Não imaginava que a decisão viesse a ser polémica. Na sua cabeça tudo fazia sentido e se encaixava. Na cabeça dos outros, pelos vistos, não. Continuava sem compreender, mais a mais porque o processo tinha sido participado e, na altura, toda a gente achara bem e não pusera objecções. Agora, num golpe de mágica (ou palaciano, talvez), as pessoas do seu círculo desdiziam-se e voltavam com a palavra atrás. Gostaria que o processo não começasse de novo e voltassem à estaca zero. Ainda pensou em não lhes dar ouvidos, mas a sua consciência opunha-se. Estava convencido de que os convenceria de novo e que tudo se iria resolver e que os faria chegar à razão. Mesmo contrariado, lá iria promover uma reunião extraordinária e ouvir o que tinham para lhe dizer sobre o projecto. Certo disso, fez as convocatórias e mandou as sms.
Apareceram todos e isso agradou-lhe. E à hora, note-se, o que o satisfez ainda mais, pois o costume vigente não era esse. Depois das boas-vindas, a reunião iniciou-se com a explanação do assunto que levara à sua convocação, que todos já conheciam, tendo sido feito referência ao seu carácter extraordinário e à necessidade imperiosa de sair uma posição concertada e, se possível, unânime, dada a natureza e o melindre do que estava em causa. Aparentemente, todos anuíram e a reunião desenrolou-se, uns apresentando os seus argumentos a favor e outros rebatendo-os, mas também os corroborando, quando conveniente. A principal discórdia, sempre o fora, prendia-se com o timing e a forma de que se revestiria o anúncio público, pois era disso que se tratava. Tinham-se promovido inquéritos, feito estudos e sondadas pessoas competentes sobre o que fazer e como o fazer bem. Mais ou menos todos concordavam que o projecto tinha que ser assumido com dignidade e comunicado com a gravidade e a pompa inerentes. Não o reconhecer e aceitar, reforçavam, era uma manifestação de grande indigência intelectual e social, nada abonatórias para a figura em causa, para eles mais do que um líder, um verdadeiro guru.

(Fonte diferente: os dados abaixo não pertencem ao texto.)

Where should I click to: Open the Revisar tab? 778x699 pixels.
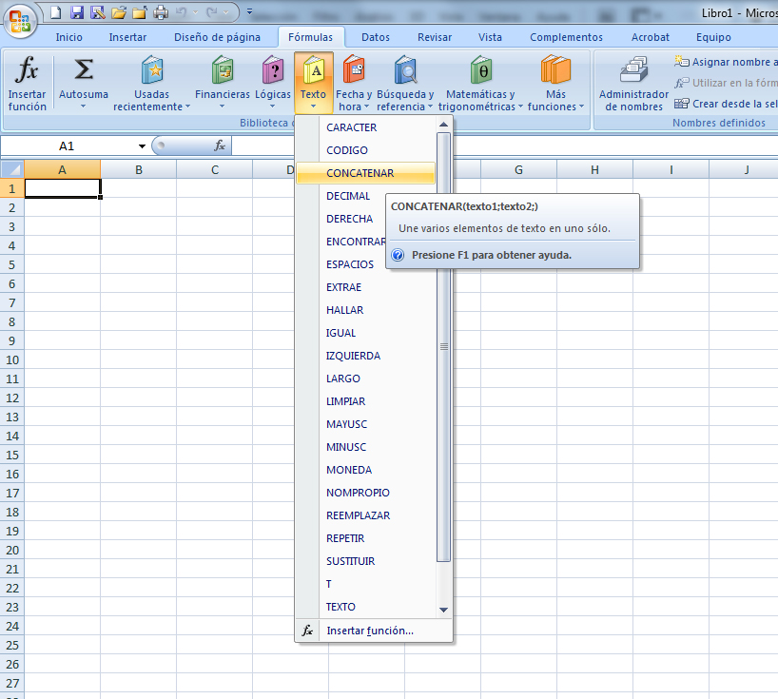(434, 37)
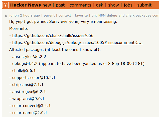View the comment in context
Viewport: 159px width, 117px height.
click(x=65, y=15)
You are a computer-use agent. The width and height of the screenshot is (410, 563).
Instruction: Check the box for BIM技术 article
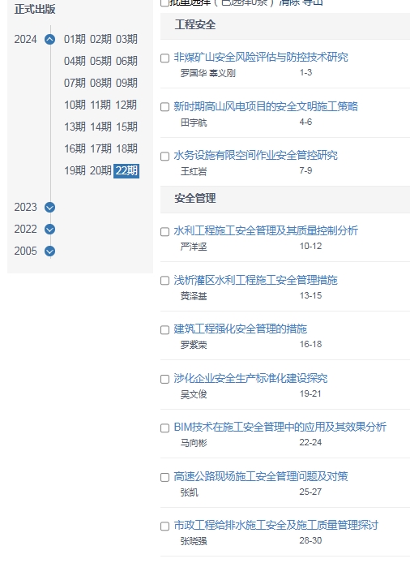coord(164,428)
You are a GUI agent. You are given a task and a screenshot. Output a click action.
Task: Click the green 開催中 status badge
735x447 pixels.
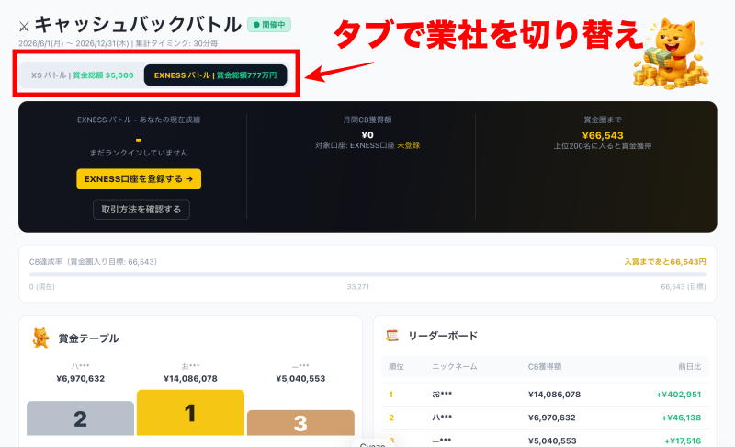(x=269, y=25)
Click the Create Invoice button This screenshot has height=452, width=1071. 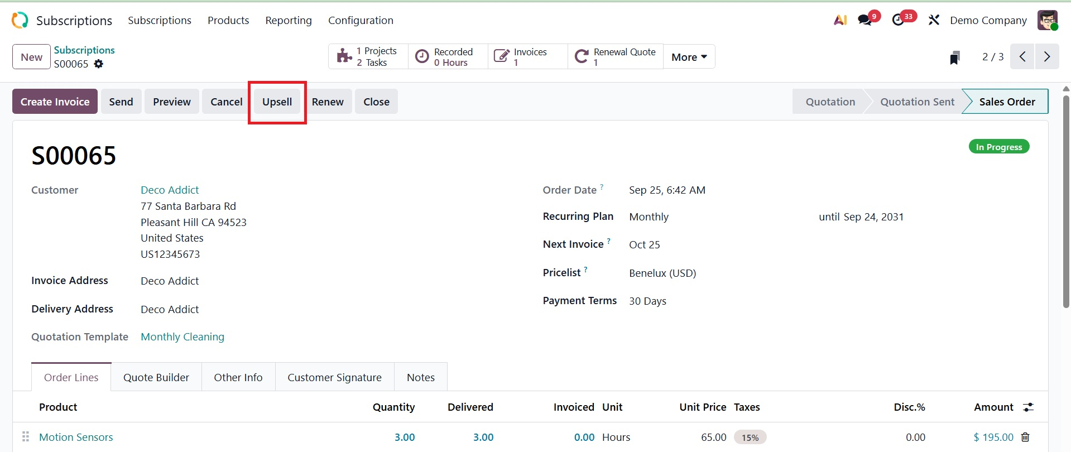(55, 102)
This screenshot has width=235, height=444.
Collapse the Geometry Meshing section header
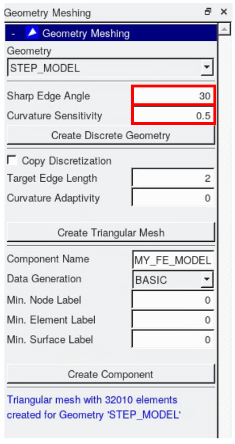(13, 33)
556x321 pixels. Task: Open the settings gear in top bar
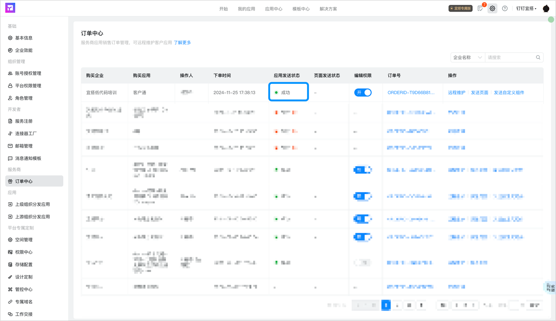[x=492, y=8]
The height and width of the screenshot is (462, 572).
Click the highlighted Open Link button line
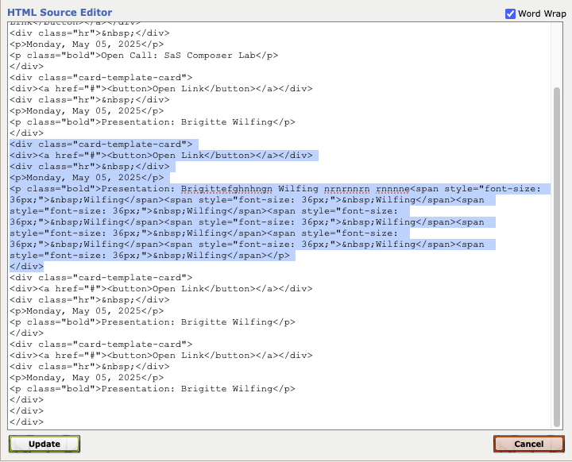coord(163,156)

Tendo ouvido os considerandos, que pesou com gravidade e com a consideração adequadas, atendendo ao esforço e às pessoas envolvidas, reconheceu que não lhe seria fácil tomar a decisão que iria tomar, mas que ela se impunha, pois achava que seria a melhor para ele e para o grupo.
Assim, e como dispunha de voto de qualidade (que desculpassem, mas era assim que as coisas funcionavam), mantinha-se inamovível no seu propósito de se declarar oficialmente louco à hora a que o sino tocasse.